Excerpts from a dataset:
#####

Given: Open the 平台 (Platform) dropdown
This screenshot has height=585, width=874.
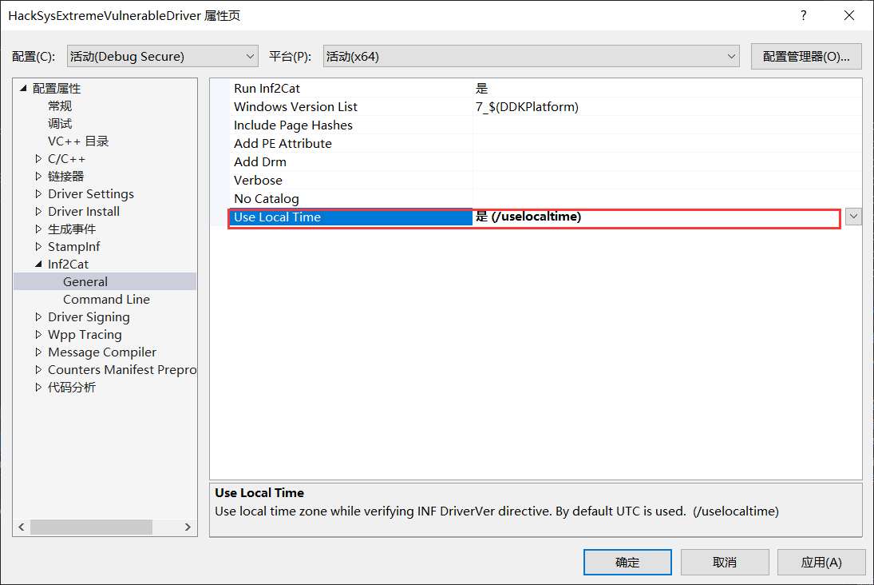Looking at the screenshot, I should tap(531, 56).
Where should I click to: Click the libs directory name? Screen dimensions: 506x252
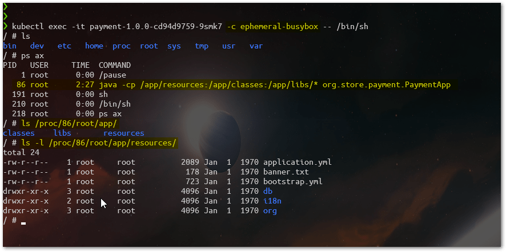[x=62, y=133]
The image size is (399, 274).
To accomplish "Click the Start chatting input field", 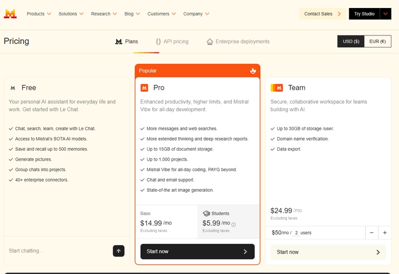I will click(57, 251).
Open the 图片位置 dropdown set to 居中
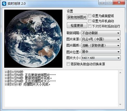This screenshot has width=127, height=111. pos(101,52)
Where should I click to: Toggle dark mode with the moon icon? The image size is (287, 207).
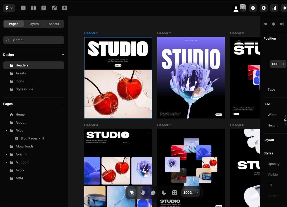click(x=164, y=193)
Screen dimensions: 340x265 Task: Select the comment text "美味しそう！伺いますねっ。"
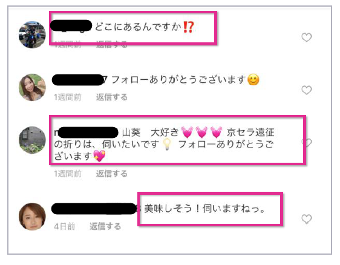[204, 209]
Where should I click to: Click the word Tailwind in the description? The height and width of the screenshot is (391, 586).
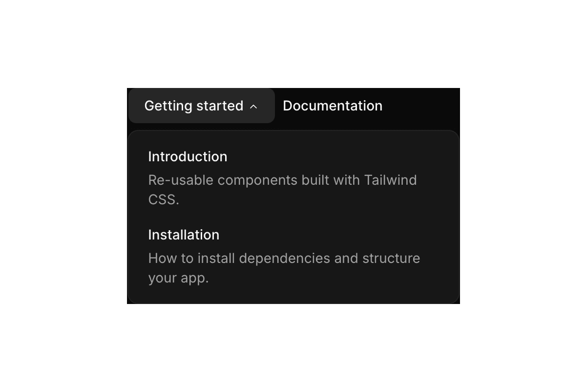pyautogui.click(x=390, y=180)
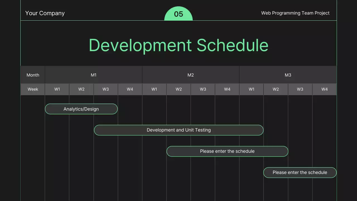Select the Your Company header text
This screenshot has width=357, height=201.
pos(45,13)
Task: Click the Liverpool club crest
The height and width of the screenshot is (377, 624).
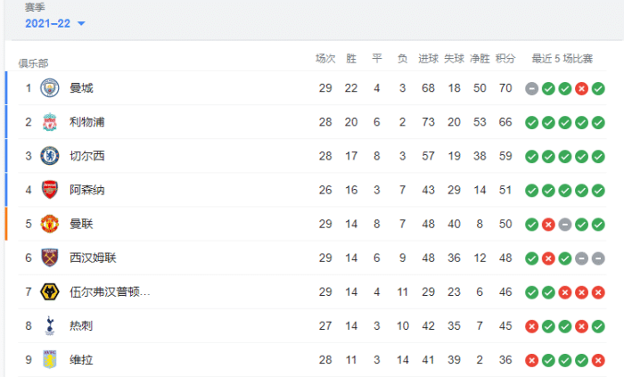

#####

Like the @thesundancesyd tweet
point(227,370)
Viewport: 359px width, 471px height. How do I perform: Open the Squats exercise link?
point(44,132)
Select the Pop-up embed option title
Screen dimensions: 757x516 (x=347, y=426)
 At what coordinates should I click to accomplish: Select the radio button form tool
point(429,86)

#####

DESCRIPTION OF THE TASK: An exact copy is needed of the entries above, starting at the line that holds "Screen dimensions: 340x265" and stopping at the line that holds "The height and width of the screenshot is (377, 624).", both kept; pictures stay out.

FINAL ANSWER:
Screen dimensions: 340x265 Task: Select the comment text "美味しそう！伺いますねっ。"
[204, 209]
Where should I click to: Click the word Tailwind in the description? The height and width of the screenshot is (391, 586).
pyautogui.click(x=390, y=180)
Select the Your Company header text
This screenshot has width=357, height=201.
pos(45,13)
Task: Click the Liverpool club crest
The height and width of the screenshot is (377, 624).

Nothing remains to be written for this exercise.